Gregory was born about A.D. 540 in Rome, the son of a wealthy senator. Like most of the nobility of his time, he was well educated. But unlike many, he was generous and concerned about those who were poor.
In his early thirties, Gregory was made the chief prefect, or governor, of Rome. Gregory was attracted to the religious life and soon left his position. He converted the family estate in Rome into the Abbey of Saint Andrew, became a monk there, and founded six Benedictine monasteries on his estates in Sicily. In about 578, he was ordained a deacon of Rome and sent as the papal ambassador to Constantinople, where he served until 585. When he arrived back in Rome, he was made the abbot of Saint Andrew’s.

:: Collected data ::

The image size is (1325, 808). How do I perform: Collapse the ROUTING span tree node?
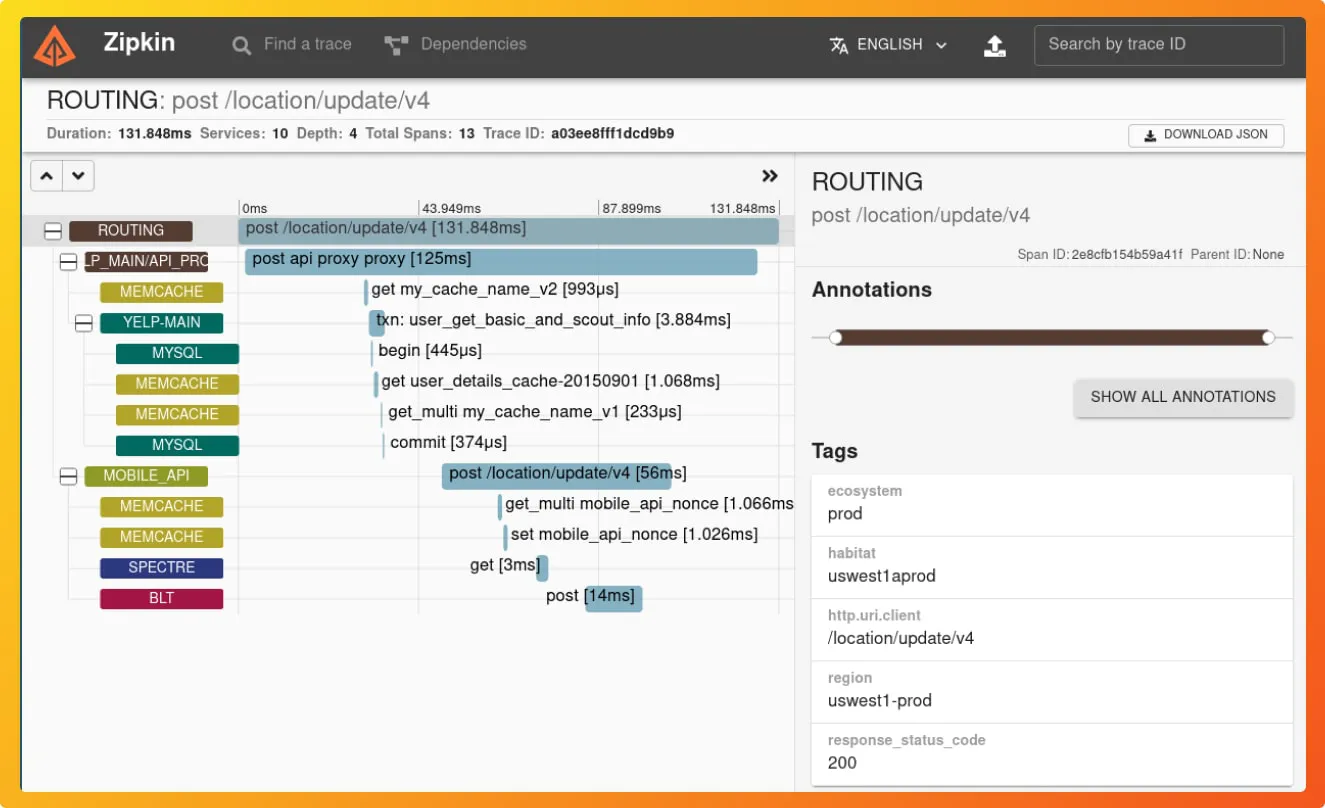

:: Challenge ::
According to the passage on Gregory, what did he convert his family estate in Rome into?

:: Full output ::
The Abbey of Saint Andrew.